Everything in the listing below should be repeated exactly, apart from the pictures.

RECORDED DATA:
######
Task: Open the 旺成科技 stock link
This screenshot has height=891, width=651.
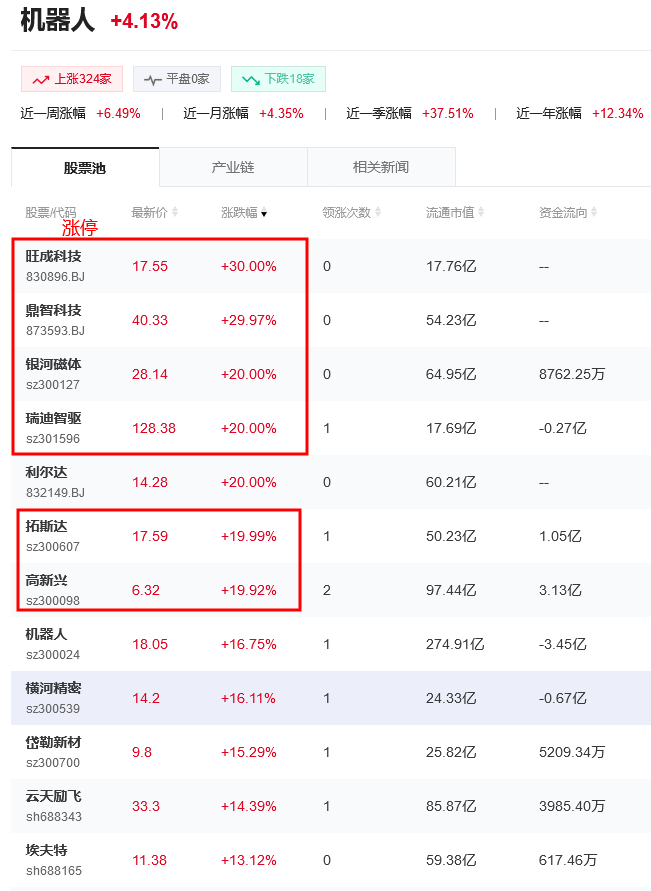Action: point(54,256)
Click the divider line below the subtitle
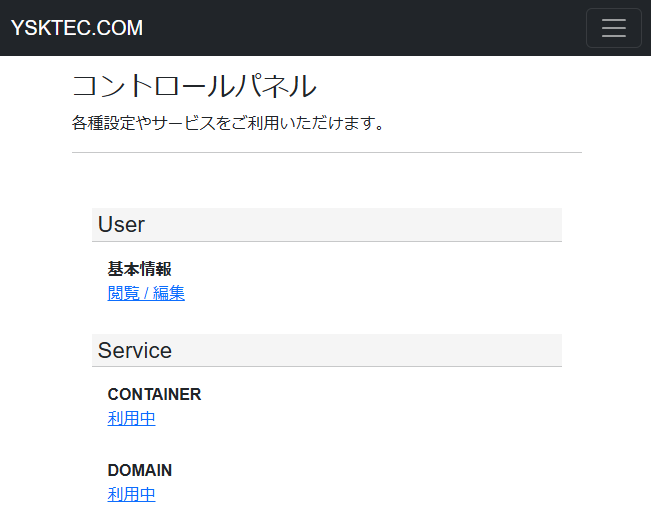Viewport: 651px width, 510px height. [327, 152]
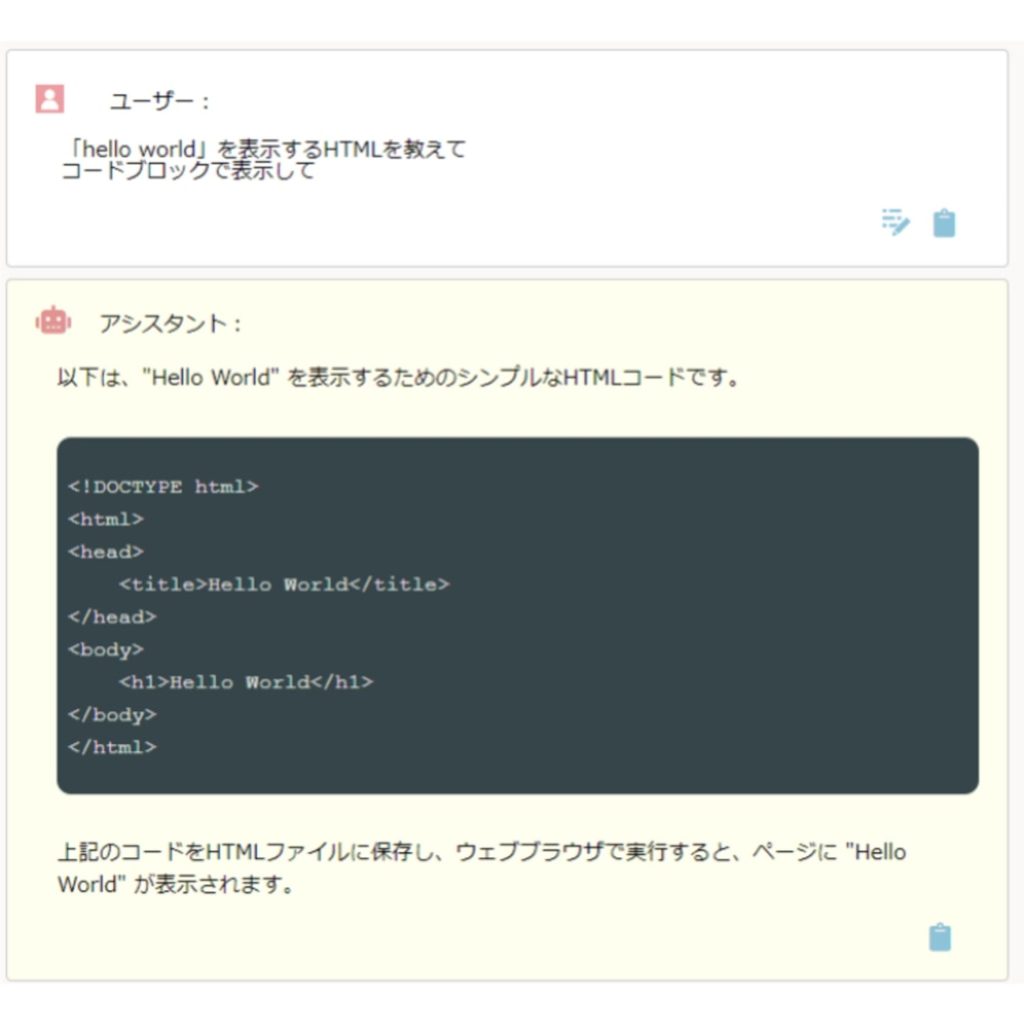Click the edit message pencil icon
The image size is (1024, 1024).
pos(895,222)
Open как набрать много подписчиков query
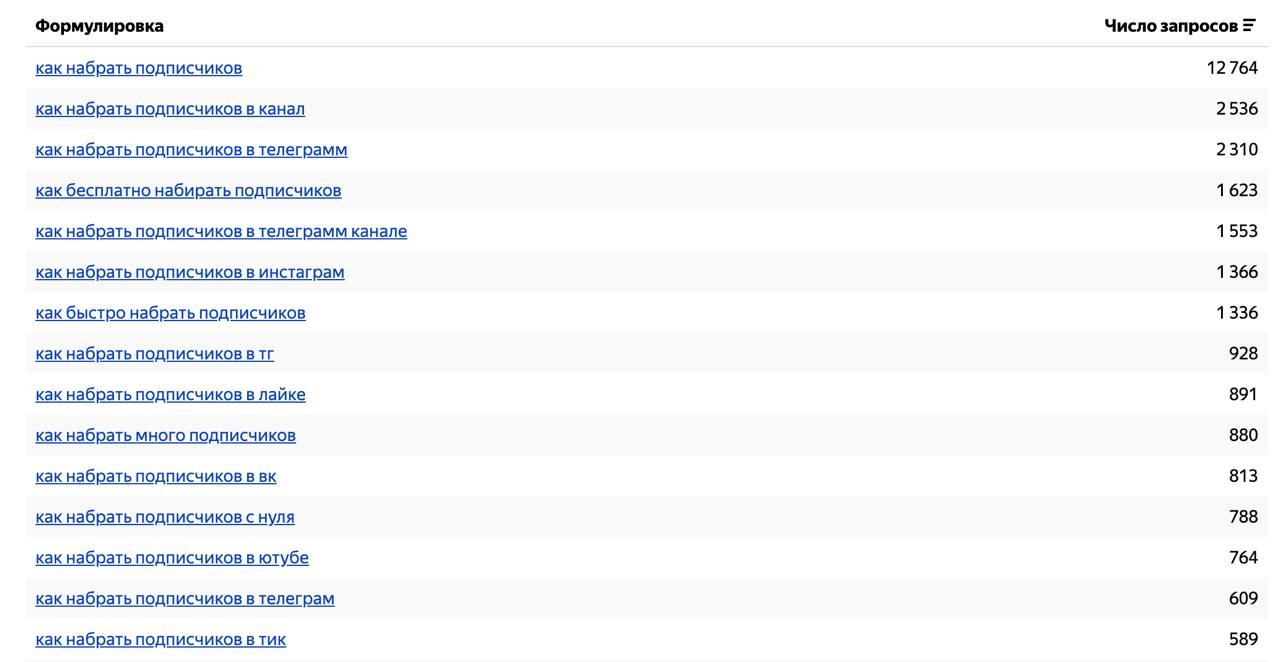 coord(165,436)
######
ANSWER TO THIS PROBLEM:
Task: Open the 旺成科技 stock link
This screenshot has height=891, width=651.
Action: point(54,256)
Click the divider line below the subtitle
Viewport: 651px width, 510px height. [327, 152]
Click the edit message pencil icon
The image size is (1024, 1024).
pos(895,222)
Open как набрать много подписчиков query
 coord(165,436)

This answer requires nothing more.